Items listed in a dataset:
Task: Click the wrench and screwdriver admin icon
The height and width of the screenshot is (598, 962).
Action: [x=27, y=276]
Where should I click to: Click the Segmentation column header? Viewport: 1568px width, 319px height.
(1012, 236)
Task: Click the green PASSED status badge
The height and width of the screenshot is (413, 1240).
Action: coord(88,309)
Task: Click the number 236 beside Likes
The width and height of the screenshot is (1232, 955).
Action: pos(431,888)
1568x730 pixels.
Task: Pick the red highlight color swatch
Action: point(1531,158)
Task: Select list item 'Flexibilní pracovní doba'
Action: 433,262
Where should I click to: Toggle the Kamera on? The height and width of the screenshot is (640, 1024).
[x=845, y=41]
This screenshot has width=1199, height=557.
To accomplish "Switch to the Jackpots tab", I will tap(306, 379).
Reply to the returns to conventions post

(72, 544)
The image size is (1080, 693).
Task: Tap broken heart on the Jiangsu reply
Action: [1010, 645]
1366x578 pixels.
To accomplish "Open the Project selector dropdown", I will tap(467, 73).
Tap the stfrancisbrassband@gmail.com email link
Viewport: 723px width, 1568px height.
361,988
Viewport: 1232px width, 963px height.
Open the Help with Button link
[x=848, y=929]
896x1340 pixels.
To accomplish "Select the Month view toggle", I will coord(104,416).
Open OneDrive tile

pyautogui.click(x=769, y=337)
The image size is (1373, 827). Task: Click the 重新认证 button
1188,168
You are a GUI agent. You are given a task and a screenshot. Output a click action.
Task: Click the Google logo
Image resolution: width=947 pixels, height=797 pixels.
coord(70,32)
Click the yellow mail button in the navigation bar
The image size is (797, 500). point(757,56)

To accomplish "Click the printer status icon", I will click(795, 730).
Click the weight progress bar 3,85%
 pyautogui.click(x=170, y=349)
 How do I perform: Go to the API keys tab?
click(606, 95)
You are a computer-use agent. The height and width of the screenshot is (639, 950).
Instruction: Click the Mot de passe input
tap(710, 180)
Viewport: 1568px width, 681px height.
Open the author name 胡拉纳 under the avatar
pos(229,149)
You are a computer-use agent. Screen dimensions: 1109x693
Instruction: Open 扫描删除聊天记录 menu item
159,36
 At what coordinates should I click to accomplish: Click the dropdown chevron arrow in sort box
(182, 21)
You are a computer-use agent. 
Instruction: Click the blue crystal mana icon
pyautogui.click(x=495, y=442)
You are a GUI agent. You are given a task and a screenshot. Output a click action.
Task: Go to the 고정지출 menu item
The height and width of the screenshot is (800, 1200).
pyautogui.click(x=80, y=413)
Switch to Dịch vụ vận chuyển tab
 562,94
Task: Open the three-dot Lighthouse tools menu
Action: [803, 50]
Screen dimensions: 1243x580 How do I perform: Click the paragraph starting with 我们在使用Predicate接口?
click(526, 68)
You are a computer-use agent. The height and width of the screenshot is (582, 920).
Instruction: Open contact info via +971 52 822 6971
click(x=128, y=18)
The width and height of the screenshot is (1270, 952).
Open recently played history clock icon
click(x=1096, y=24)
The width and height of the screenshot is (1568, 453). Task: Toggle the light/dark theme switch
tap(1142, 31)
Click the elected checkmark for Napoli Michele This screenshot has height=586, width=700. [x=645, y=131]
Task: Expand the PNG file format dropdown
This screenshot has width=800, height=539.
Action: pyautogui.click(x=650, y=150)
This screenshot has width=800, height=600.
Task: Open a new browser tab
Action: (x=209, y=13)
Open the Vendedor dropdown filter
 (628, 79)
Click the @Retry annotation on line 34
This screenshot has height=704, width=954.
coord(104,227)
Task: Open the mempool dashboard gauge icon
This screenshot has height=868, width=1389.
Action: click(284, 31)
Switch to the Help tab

Task prompt:
Taking the entries above, restate exactly those lines that fall between the line with "Where should I click to: Click" and the line with "Task: Click the number 236 beside Likes", keeping both of those lines too.

Result of the task:
Where should I click to: Click the Segmentation column header? Viewport: 1568px width, 319px height.
(1012, 236)
Task: Click the green PASSED status badge
The height and width of the screenshot is (413, 1240).
Action: coord(88,309)
Task: Click the number 236 beside Likes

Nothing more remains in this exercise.